* EXCERPT:
_ _ _ _ _ _ _

A general parameterized mathematical food web model that predicts a stable green world in the terrestrial ecosystem

TL;DR

This paper introduces a parameterized mathematical model of terrestrial food webs that predicts herbivore and carnivore biomass densities, explaining the stability of the green world and aligning with empirical data.

Contribution

It presents a novel, parameterized model capable of predicting absolute biomass densities in terrestrial food webs, integrating ecological factors and explaining the stability of the green world.

Findings

Model predicts stable low herbivore biomass in terrestrial ecosystems.

Good agreement between model predictions and empirical biomass data.

Plant nutritive value correlates with herbivory intensity and defense mechanisms.

_ _ _ _ _ _ _

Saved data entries
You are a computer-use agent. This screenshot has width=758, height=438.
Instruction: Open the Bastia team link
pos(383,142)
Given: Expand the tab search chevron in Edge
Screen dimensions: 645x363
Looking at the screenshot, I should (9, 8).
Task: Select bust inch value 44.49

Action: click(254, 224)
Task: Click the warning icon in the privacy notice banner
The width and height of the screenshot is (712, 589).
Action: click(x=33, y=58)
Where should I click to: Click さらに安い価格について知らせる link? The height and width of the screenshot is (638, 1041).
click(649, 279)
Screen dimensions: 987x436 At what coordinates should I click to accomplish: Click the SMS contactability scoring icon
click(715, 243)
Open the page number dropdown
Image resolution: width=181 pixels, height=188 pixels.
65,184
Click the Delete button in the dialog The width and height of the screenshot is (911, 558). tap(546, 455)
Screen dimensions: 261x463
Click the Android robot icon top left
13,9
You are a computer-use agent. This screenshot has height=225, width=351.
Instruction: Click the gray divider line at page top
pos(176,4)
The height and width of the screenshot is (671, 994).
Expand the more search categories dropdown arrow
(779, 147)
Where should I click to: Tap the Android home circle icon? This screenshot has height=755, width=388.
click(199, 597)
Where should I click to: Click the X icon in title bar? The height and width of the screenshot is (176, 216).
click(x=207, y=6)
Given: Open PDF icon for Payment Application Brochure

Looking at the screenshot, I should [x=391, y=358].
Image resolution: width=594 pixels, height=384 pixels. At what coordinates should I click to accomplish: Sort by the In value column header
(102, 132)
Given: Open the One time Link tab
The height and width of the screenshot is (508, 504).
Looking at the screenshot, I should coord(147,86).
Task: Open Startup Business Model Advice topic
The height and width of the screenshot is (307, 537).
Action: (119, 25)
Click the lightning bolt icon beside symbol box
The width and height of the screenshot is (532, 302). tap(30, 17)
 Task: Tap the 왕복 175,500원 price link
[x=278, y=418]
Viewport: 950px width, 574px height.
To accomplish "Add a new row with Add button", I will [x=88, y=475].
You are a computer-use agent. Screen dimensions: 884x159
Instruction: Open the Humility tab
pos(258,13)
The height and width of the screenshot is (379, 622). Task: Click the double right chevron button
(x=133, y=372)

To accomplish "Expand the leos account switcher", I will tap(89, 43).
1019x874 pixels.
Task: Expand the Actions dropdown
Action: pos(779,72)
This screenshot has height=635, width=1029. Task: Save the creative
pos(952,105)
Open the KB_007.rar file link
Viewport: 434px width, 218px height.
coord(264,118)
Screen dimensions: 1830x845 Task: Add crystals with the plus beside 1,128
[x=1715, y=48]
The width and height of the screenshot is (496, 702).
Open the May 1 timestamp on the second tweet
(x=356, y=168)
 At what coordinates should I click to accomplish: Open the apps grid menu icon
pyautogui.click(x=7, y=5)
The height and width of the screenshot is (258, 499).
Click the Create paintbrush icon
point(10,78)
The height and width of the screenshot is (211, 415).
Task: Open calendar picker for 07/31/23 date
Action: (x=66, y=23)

_ _ _ _ _ _ _

* DIRECTIONS:
A) Output the passage of the food web model summary between "A general parameterized" and "with empirical data.", inclusive, copying it word for word.
B) According to the food web model summary, what does plant nutritive value correlate with?

* TASK RESULTS:
A)
A general parameterized mathematical food web model that predicts a stable green world in the terrestrial ecosystem

TL;DR

This paper introduces a parameterized mathematical model of terrestrial food webs that predicts herbivore and carnivore biomass densities, explaining the stability of the green world and aligning with empirical data.

B) Herbivory intensity and defense mechanisms.